● **SUPPLIED DATA**:

·····

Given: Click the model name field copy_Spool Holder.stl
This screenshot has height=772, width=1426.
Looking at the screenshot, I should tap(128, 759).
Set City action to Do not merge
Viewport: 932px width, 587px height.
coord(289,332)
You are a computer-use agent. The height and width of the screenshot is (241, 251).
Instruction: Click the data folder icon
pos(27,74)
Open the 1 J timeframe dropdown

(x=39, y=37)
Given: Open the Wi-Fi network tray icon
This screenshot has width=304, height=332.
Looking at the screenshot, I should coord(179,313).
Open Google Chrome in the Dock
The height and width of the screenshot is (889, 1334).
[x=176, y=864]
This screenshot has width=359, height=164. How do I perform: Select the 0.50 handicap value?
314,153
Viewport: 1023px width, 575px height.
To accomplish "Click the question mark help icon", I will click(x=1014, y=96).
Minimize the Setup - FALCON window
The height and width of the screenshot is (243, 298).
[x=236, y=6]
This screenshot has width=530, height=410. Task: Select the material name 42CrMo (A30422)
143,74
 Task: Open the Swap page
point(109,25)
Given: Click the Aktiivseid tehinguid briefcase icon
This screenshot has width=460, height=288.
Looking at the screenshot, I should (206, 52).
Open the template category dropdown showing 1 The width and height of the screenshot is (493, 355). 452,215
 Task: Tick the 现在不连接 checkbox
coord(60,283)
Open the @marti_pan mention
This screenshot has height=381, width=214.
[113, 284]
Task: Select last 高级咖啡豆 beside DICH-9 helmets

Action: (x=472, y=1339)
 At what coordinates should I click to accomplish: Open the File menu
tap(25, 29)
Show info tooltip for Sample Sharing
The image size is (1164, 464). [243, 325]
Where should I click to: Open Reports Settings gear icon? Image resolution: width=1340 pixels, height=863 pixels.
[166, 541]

·····

● **EXERCISE PROMPT**: Revise the material above so that every "Given" becomes "Prompt", leaving everything else unchanged.

● **CORRECT OUTPUT**:
Prompt: Click the model name field copy_Spool Holder.stl
This screenshot has height=772, width=1426.
Looking at the screenshot, I should tap(128, 759).
Set City action to Do not merge
Viewport: 932px width, 587px height.
coord(289,332)
You are a computer-use agent. The height and width of the screenshot is (241, 251).
Instruction: Click the data folder icon
pos(27,74)
Open the 1 J timeframe dropdown

(x=39, y=37)
Prompt: Open the Wi-Fi network tray icon
This screenshot has width=304, height=332.
Looking at the screenshot, I should coord(179,313).
Open Google Chrome in the Dock
The height and width of the screenshot is (889, 1334).
[x=176, y=864]
This screenshot has width=359, height=164. How do I perform: Select the 0.50 handicap value?
314,153
Viewport: 1023px width, 575px height.
To accomplish "Click the question mark help icon", I will click(x=1014, y=96).
Minimize the Setup - FALCON window
The height and width of the screenshot is (243, 298).
[x=236, y=6]
This screenshot has width=530, height=410. Task: Select the material name 42CrMo (A30422)
143,74
 Task: Open the Swap page
point(109,25)
Prompt: Click the Aktiivseid tehinguid briefcase icon
This screenshot has width=460, height=288.
Looking at the screenshot, I should (206, 52).
Open the template category dropdown showing 1 The width and height of the screenshot is (493, 355). 452,215
 Task: Tick the 现在不连接 checkbox
coord(60,283)
Open the @marti_pan mention
This screenshot has height=381, width=214.
[113, 284]
Task: Select last 高级咖啡豆 beside DICH-9 helmets

Action: (x=472, y=1339)
 At what coordinates should I click to accomplish: Open the File menu
tap(25, 29)
Show info tooltip for Sample Sharing
The image size is (1164, 464). [243, 325]
Where should I click to: Open Reports Settings gear icon? Image resolution: width=1340 pixels, height=863 pixels.
[166, 541]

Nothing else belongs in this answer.